To Proebstle, the best way to do that was to extend discounts to subscribers ? but he realized overall subscription rates would eventually have to go up too. (Before Proebstle joined in 2002, the Philly papers never raised the cost of discounted subscriptions.) That's where Matt Lindsay, president of the Atlanta-based firm Mather Economics, comes in.

"We are moving away from a one-size-fits-all price," says Lindsay. He has been working with the papers, analyzing home subscribers, and determining if and when to hike the discounted price. "We look at each person individually and calculate how sensitive they will be to a price change," he explains. A seven-day subscription at full price is $5.25.

Those subscribers who are educated with high household incomes are more willing to absorb subscription increases. People who are starting a career, have less education, don't have a lot of disposable income, and ? this is important ? aren't typical newspaper readers might sooner dump their subscription than tolerate a price hike.

Each week, Lindsay recommends which subscribers will bear a price increase, for how much, and which ones to keep at the same rate. The newspaper provides him with each subscriber's history, including when they started, if they use EZPay, and on what days the paper is delivered to their home, for example. Then, he "overlays" that data on the demographic information the newspaper provides (typically gathered by such third-party marketing research firms as Claritas). That info helps Lindsay map certain subscriber demos out in clusters.

Says Lindsay, "We are finding we can generate more revenue from fewer people. That has enabled us to bring people in at discounted offers, and then move them up at different price points."

Advertising revenue is taken into account as well. If a subscriber lives in an area or ZIP code that pulls in a lot of preprint dollars, the paper may keep that subscriber on discount, regardless of the demographics or propensity to pay more, since they are helping the paper make advertising gains.

It may sound like spreadsheet hell, but Proebstle testifies that the method works.

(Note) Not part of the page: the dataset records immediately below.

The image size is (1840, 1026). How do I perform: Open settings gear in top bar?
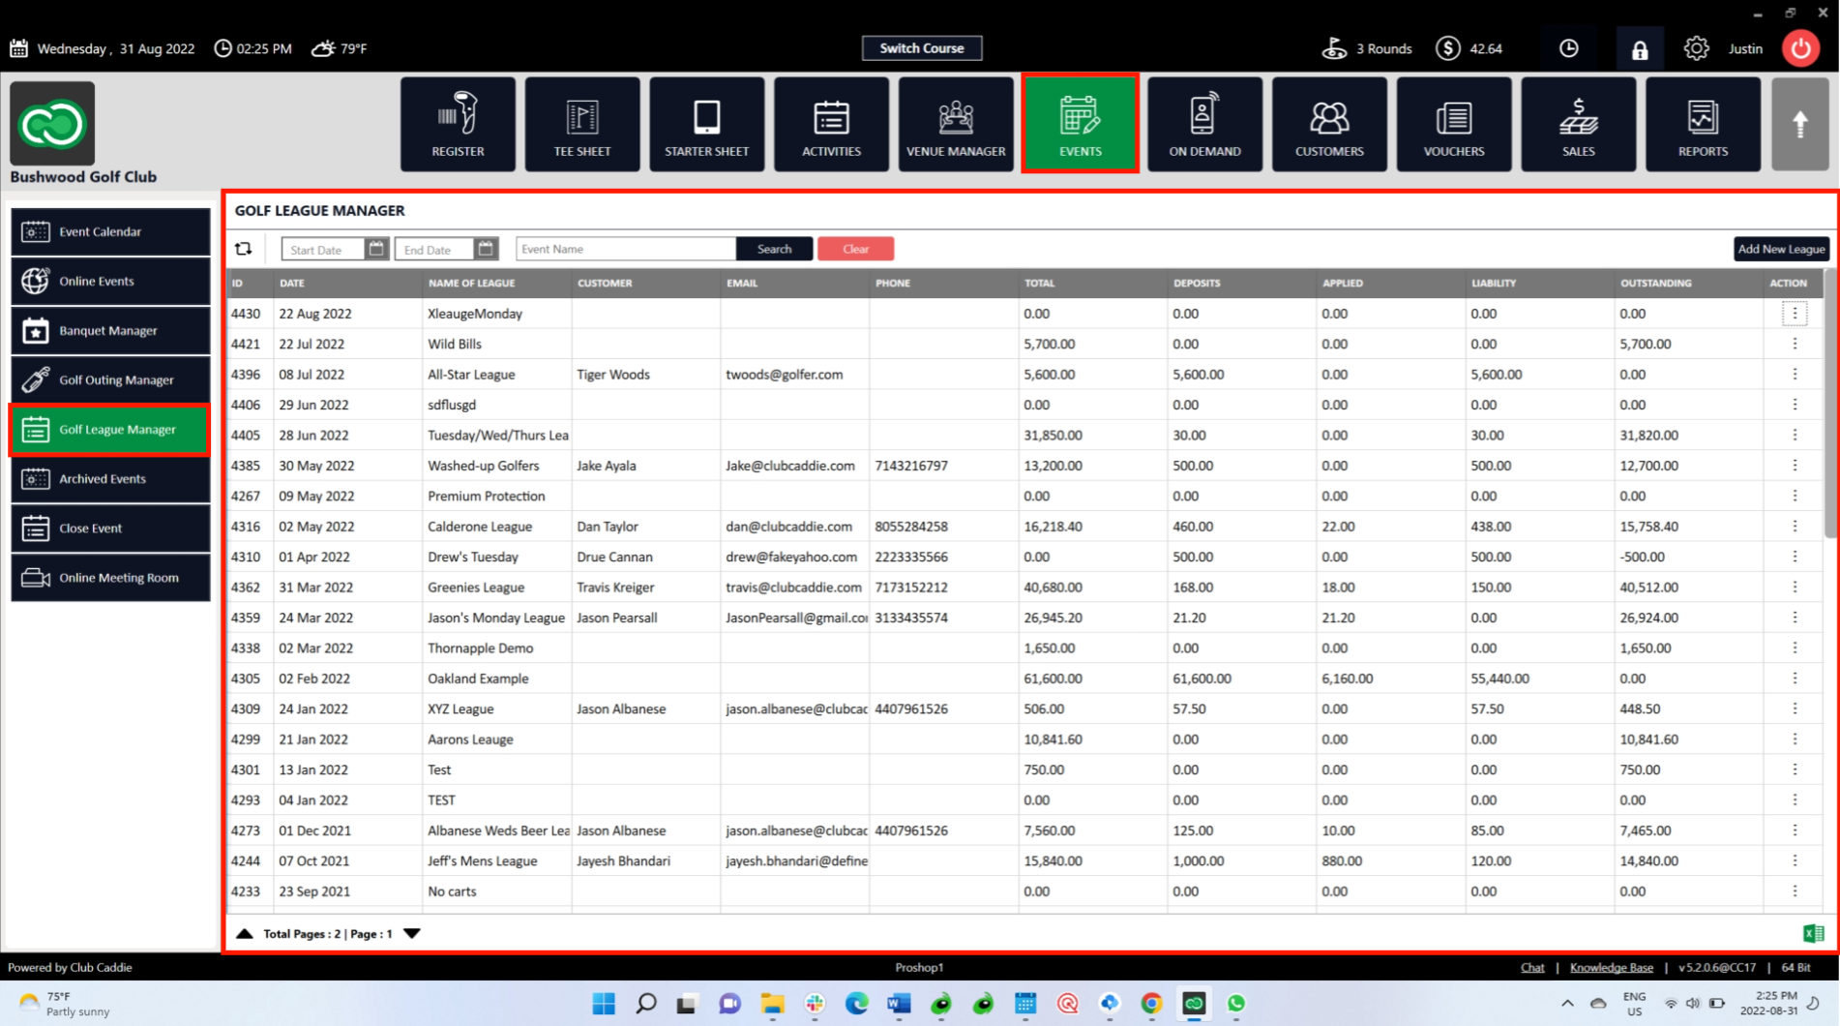pos(1695,48)
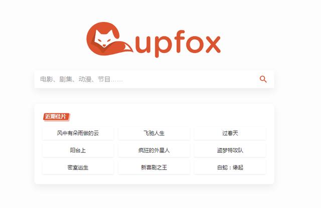This screenshot has height=208, width=321.
Task: Click the 近期佳片 red badge label
Action: 57,117
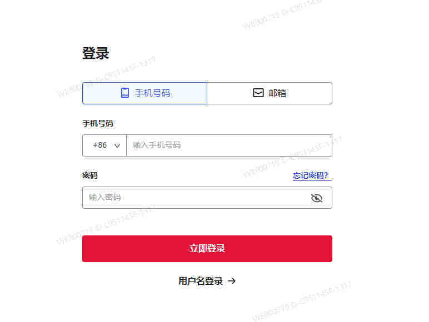429x322 pixels.
Task: Click the envelope icon beside 邮箱
Action: coord(258,93)
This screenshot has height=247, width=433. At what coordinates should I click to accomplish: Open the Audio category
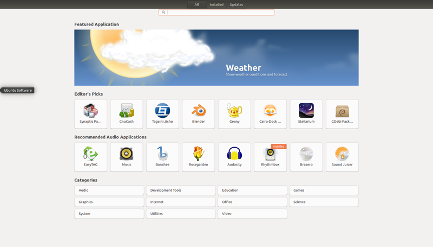pyautogui.click(x=109, y=191)
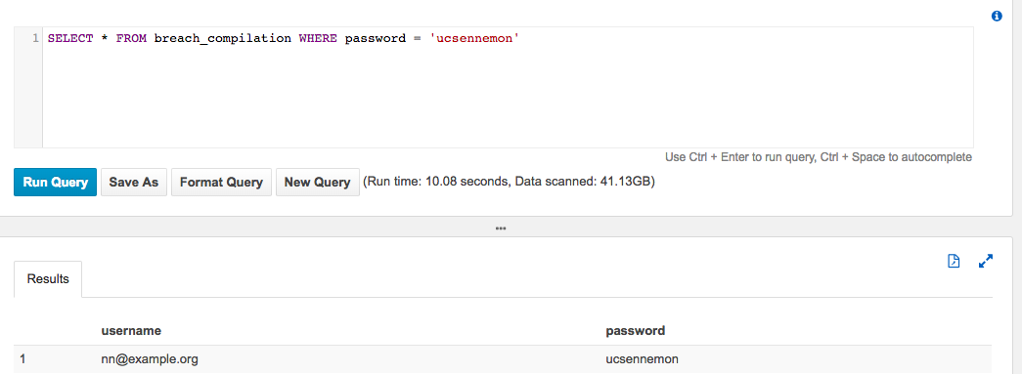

Circulation is up, a feat he expects to repeat in the fall with both the Inquirer and the Daily News. Circ revenue has advanced too: for the month of June, it was up 2%, he says.

Proebstle credits Tierney for pumping money into the circulation department and marketing the paper on radio and TV. "We pay the bills here," he says. "Our revenue exceeds our expense. I'm really bullish on the direction we are taking."

He adds, happily, "It's a lot more fun to manage growth."